Kudo K, Xi Y, Wang Y, Song B, Chu E, Ju J, Russo JJ, Ju J - Nucleic Acids Res. (2010)

Bottom Line: These chaperones provide an anchor with which to separate actively translating mRNAs associated with polysomes from free mRNAs.Affinity capture beads were developed to capture hsp70 chaperones associated with the polysome complexes.In contrast, the protein expression and polysome-associated mRNA levels of both genes were increased.

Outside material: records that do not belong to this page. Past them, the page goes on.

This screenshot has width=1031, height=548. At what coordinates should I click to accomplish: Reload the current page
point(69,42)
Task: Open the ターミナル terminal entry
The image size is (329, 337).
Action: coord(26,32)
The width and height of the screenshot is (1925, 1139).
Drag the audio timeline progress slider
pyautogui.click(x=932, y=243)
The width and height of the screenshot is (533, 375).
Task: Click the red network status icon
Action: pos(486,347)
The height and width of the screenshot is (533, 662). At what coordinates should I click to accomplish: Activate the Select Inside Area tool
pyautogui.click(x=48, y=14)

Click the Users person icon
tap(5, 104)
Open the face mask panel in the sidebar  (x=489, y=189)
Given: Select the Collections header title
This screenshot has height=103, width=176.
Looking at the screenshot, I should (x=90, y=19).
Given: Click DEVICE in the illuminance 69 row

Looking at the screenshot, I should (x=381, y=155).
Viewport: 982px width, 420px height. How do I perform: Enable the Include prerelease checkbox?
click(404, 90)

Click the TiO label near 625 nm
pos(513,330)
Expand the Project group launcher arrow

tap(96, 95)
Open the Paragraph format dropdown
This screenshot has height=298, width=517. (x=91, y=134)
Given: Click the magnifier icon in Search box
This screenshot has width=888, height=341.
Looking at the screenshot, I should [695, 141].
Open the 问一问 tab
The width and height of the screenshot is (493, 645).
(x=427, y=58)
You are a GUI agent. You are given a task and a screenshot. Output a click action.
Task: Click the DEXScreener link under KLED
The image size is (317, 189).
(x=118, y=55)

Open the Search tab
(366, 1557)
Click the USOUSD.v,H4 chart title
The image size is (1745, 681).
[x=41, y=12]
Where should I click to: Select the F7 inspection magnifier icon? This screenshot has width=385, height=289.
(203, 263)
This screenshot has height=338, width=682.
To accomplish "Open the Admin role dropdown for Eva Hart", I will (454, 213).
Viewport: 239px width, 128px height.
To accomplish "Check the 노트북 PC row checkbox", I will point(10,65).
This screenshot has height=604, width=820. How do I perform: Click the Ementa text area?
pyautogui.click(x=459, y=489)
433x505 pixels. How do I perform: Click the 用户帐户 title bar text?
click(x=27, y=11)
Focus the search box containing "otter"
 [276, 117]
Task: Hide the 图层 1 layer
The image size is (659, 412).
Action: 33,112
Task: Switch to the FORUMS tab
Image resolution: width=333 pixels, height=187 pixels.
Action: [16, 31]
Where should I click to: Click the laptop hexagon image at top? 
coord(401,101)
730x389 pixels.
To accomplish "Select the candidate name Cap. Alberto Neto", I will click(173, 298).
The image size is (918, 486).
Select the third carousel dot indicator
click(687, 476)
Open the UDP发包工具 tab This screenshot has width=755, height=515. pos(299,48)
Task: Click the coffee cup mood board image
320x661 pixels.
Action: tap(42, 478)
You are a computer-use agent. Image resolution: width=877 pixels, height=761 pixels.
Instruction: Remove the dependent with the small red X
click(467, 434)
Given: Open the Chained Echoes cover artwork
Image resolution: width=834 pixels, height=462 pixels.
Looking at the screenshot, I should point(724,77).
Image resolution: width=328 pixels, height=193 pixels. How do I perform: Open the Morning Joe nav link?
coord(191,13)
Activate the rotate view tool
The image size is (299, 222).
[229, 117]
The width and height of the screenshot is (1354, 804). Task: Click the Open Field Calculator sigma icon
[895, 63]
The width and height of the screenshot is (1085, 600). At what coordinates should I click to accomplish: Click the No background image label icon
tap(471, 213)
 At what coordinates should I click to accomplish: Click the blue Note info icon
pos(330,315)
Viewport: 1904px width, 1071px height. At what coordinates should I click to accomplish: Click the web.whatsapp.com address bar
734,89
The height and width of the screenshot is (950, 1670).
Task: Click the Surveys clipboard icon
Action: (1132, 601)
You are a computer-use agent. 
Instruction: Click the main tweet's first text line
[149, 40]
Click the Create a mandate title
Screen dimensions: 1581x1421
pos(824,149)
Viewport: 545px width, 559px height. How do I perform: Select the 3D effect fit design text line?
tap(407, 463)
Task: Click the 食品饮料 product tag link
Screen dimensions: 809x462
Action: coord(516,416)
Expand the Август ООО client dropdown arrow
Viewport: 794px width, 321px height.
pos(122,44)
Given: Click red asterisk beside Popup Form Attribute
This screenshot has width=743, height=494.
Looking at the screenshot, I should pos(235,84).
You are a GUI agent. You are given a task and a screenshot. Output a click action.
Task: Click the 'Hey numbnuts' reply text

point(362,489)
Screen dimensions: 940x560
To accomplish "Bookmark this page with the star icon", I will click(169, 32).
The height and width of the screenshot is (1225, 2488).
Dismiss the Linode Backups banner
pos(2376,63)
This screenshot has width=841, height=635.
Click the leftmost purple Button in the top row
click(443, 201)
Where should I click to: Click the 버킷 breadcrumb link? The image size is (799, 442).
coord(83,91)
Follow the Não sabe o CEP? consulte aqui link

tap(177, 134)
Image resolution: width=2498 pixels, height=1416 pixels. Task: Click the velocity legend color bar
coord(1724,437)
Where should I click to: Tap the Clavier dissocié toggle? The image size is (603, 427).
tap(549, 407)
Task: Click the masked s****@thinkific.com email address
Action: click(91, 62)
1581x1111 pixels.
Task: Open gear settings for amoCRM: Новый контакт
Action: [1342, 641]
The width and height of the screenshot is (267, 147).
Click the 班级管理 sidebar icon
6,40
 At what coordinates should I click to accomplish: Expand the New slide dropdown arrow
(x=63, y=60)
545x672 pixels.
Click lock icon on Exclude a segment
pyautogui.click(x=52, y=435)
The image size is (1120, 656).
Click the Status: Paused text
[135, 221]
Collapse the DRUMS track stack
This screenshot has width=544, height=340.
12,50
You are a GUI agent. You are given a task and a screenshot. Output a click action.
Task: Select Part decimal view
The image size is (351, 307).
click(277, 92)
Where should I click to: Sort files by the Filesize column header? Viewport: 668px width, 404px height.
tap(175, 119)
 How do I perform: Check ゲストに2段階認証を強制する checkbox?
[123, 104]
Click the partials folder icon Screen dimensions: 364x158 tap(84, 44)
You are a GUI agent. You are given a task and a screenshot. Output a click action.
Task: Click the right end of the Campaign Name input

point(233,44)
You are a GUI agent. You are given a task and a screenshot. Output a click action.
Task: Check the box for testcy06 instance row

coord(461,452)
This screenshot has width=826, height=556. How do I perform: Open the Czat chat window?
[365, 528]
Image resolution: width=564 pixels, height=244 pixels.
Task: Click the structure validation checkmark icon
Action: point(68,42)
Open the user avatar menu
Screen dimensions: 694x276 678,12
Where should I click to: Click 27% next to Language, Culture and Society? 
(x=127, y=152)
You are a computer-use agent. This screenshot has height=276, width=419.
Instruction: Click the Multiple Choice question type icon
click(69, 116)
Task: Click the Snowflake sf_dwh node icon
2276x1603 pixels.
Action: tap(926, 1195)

View Article: PubMed Central - PubMed

Affiliation: Mitchell Cancer Institute, Mobile, AL 36688, USA.

ABSTRACT
We have developed a new approach to systematically study post-transcriptional regulation in a small number of cells. Actively translating mRNAs are associated with polysomes and the newly synthesized peptide chains are closely associated with molecular chaperones such as hsp70s, which assist in the proper folding of nascent polypeptides into higher ordered structures. These chaperones provide an anchor with which to separate actively translating mRNAs associated with polysomes from free mRNAs. Affinity capture beads were developed to capture hsp70 chaperones associated with the polysome complexes. The isolated actively translating mRNAs were used for high-throughput expression profiling analysis. Feasibility was demonstrated using an in vitro translation system with known translationally regulated mRNA transcript thymidylate synthase (TS). We further developed the approach using HCT-116 colon cancer cells with both TS and p53 as positive controls. The steady-state levels of TS and p53 mRNAs were unaltered after 5-fluorouracil treatment as assessed by real-time qRT-PCR analysis. In contrast, the protein expression and polysome-associated mRNA levels of both genes were increased. These differences in translational rate were revealed with our new approach from 500 cells. This technology has the potential to make investigation of translational control feasible with limited quantities of clinical specimens.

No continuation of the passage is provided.